Итак, мы видим здесь силу воскресшего и небесного Христа, рассматриваемую уже не в соответствии с учением, изложенным в 1 Кор. 15 или 2 Кор. 5 и в других местах, но теперь это та сила, которая постоянно довлеет над христианином в течение его повседневной жизни. Отсюда все, что осуждает и отвергает религию по плоти, праведность от закона, - все это навеки и полностью оставлено позади, и святой оказывается на пути, где ничто не дает ему удовлетворения, кроме пребывания в одном и том же славном состоянии с самим Христом. Поэтому Павел пишет: “Говорю так не потому, чтобы я уже достиг, или усовершился; но ...стремлюсь к цели”. Следует иметь в виду, что это не означает забвения грехов. Забывать наши прошлые привычки вовсе не следует, напротив, очень полезно помнить о них: мы никогда не будем в безопасности, забывая о том, кто мы и кем были. И говоря о забвении прошлого, он подразумевает то, что мы не должны думать о каких-либо успехах, которых мы могли бы достичь, не следуя Христу, - мы должны закрыть глаза на все, что возбуждает в нас самодовольство. Последнее значило бы все испортить, потому что потакало бы плоти.
Успех же для нас будет заключаться в том, чтобы мы все забыли. Давайте же будем смиренны по нашим грехам. Самоосуждение в том, кто познал благодать, есть весьма полезное упражнение души, и мы достигнем его в совершенстве даже в самих небесах перед судилищем Христа. Одним из элементов небесного блаженства будет спокойное и твердое знание того, чем мы обладаем здесь на земле. Это ни на мгновение не отвлекает нас от совершенной радости во Христе, но, скорее, еще более способствует ей, со всей очевидностью выявляя ее чистую благодать во славе.

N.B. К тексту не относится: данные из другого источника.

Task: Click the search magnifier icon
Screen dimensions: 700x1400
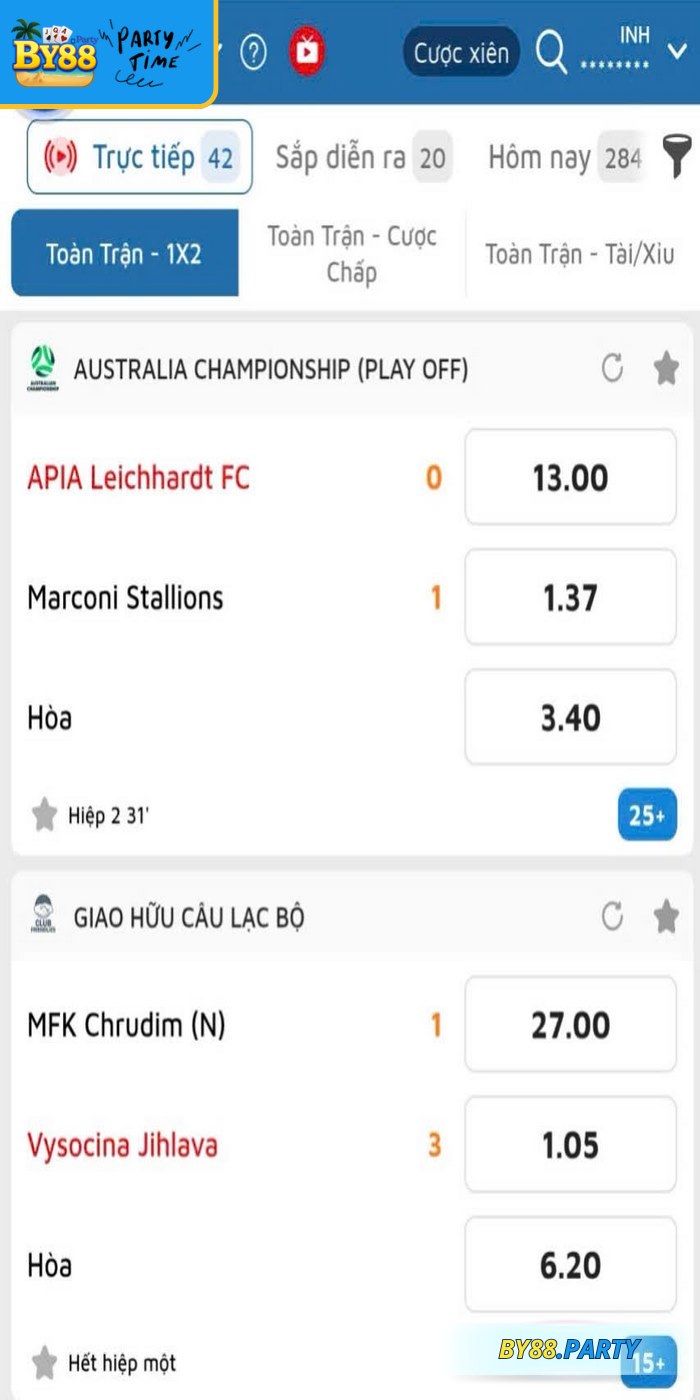Action: tap(551, 52)
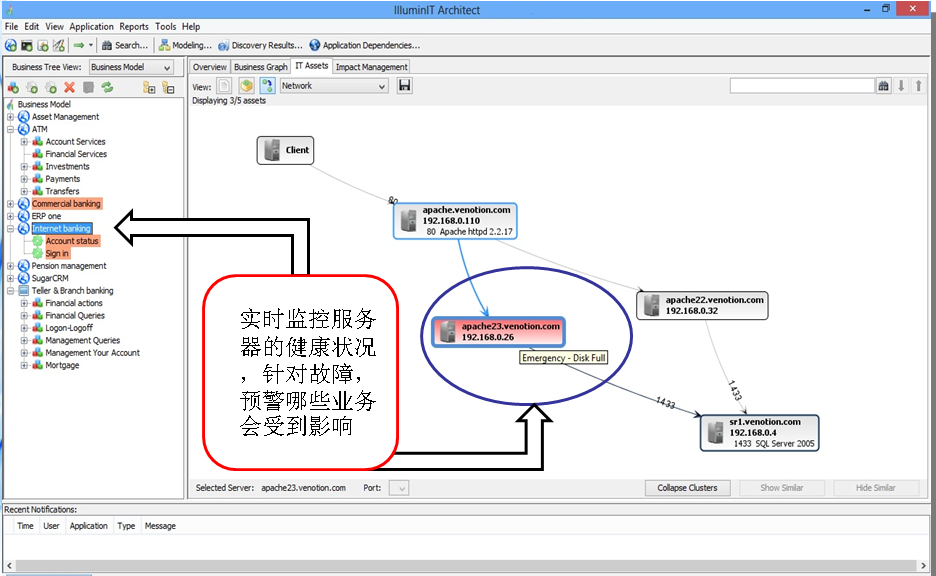Open Application Dependencies from the toolbar
The height and width of the screenshot is (576, 936).
[365, 45]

Так, забывать бывшее относится к нашему возможному возрастанию. Истинный опыт по-прежнему остается величайшей темой, которую он здесь рассматривает применительно и к своему собственному опыту жизни. Он слишком сильно сосредоточился на том, что будет впереди, чтобы вспомнить бывшее, что помешало бы ходу его мысли. “Итак, кто из нас совершен, так должен мыслить; если же вы о чем иначе мыслите [то есть по-другому], то и это Бог вам откроет”. Разные мнения могут быть у святых и в особенности когда дело доходит до вопроса об опыте. Но на деле это может проявиться в теории и на практике в самых различных формах.
Что же есть истинное божественное правило? Не есть ли это мнимое согласие? Но это жалкая человеческая уловка, столь же недостойная святых, сколь истины Бога, запрещающего нам смотреть сквозь пальцы на любые ошибки. Это не правило, а уклонение от правила. Имеется, однако, верный и единственный божественный образец: обретя, мы призваны идти одним путем, идти с первого момента нашего пути как детей Бога. Ибо, позвольте мне спросить, каково ваше звание в собрании? Что приводит нас в благословенное общение, которому мы радуемся? Существует лишь одно звание, и не может быть другого достаточного основания, кроме имени Христа, - Христа, познанного и исповеданного в Святом Духе. Когда Он просто перед нами, то наши обретения всегда истинны, если не всегда легки и ощутимы. Это не означает, что не возникает никаких трудностей, но значит, что Христос делает эту ношу легкой, а всех счастливыми в похвалу благодати Бога, тогда как все другие средства и меры отвлекают от его славы и приковывают внимание к плотскому.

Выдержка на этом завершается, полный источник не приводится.